STATED PROBLEM -> Report every line in the listing below that contains the word "Open".

________________________

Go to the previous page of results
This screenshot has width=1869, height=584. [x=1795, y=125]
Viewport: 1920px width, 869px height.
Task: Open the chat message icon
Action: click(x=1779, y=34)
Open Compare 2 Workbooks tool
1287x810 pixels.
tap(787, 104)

________________________

SOLUTION FOR THIS EXERCISE ->
Task: Open the chat message icon
Open Compare 2 Workbooks tool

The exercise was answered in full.